Habibi Maryam, Wiegandt David Luis, Schmedding Florian, Leser Ulf
Knowledge Management in Bioinformatics, Humboldt-Universität zu Berlin, 12489 Berlin, Germany.
Averbis GmbH, 79106 Freiburg, Germany.
J Cheminform. 2016 Oct 28;8:59. doi: 10.1186/s13321-016-0172-0. eCollection 2016.
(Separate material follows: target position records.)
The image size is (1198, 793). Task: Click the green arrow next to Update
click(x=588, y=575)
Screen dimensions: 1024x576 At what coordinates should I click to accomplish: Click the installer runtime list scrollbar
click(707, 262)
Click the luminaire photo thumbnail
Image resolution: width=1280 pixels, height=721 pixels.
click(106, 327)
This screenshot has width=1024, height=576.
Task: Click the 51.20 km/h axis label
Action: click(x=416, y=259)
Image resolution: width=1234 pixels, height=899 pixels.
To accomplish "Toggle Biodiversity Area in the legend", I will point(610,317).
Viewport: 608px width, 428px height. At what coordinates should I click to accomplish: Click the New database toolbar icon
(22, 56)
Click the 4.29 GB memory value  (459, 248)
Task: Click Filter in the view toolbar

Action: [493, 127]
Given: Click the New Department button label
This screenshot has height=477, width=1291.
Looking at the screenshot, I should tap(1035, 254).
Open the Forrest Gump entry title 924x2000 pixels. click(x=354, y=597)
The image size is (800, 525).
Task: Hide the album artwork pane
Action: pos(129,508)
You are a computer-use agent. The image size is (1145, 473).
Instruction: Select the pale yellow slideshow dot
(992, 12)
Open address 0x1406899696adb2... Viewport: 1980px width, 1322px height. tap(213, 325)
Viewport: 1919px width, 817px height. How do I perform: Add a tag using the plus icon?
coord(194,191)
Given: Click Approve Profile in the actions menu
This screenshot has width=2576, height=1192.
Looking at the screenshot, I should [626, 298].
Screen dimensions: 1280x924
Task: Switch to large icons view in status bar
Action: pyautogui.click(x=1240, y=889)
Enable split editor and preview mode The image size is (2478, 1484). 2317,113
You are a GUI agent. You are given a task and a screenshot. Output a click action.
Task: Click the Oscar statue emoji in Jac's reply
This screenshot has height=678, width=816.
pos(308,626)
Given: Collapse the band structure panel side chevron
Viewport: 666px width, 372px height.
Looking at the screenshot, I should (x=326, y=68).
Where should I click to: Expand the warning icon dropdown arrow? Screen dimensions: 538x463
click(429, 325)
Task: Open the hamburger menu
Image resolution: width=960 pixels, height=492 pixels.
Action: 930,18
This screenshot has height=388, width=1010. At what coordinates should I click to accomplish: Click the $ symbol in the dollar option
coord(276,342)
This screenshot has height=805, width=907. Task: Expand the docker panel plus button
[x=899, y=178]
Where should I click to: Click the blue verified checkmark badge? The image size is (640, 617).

Recently, methods for Chemical Named Entity Recognition (NER) have gained substantial interest, driven by the need for automatically analyzing todays ever growing collections of biomedical text. Chemical NER for patents is particularly essential due to the high economic importance of pharmaceutical findings. However, NER on patents has essentially been neglected by the research community for long, mostly because of the lack of enough annotated corpora. A recent international competition specifically targeted this task, but evaluated tools only on gold standard patent abstracts instead of full patents; furthermore, results from such competitions are often difficult to extrapolate to real-life settings due to the relatively high homogeneity of training and test data. Here, we evaluate the two state-of-the-art chemical NER tools, tmChem and ChemSpot, on four different annotated patent corpora, two of which consist of full texts. We study the overall performance of the tools, compare their results at the instance level, report on high-recall and high-precision ensembles, and perform cross-corpus and intra-corpus evaluations. Our findings indicate that full patents are considerably harder to analyze than patent abstracts and clearly confirm the common wisdom that using the same text genre (patent vs. scientific) and text type (abstract vs. full text) for training and testing is a pre-requisite for achieving high quality text mining results.
近年来,由于需要自动分析当今不断增长的生物医学文本集合,化学命名实体识别(NER)方法受到了广泛关注。由于药物研究成果具有很高的经济重要性,专利中的化学NER尤为重要。然而,长期以来,研究界基本上忽视了专利上的NER,主要原因是缺乏足够的注释语料库。最近的一项国际竞赛专门针对这项任务,但仅在黄金标准专利摘要而非完整专利上评估工具;此外,由于训练和测试数据的同质性相对较高,此类竞赛的结果往往难以推广到实际应用场景。在此,我们在四个不同的注释专利语料库上评估了两种最先进的化学NER工具tmChem和ChemSpot,其中两个语料库由全文组成。我们研究了工具的整体性能,在实例级别比较了它们的结果,报告了高召回率和高精度集成,并进行了跨语料库和语料库内评估。我们的研究结果表明,完整专利比专利摘要更难分析,并明确证实了一个普遍观点,即使用相同的文本类型(专利与科学)和文本形式(摘要与全文)进行训练和测试是获得高质量文本挖掘结果的先决条件。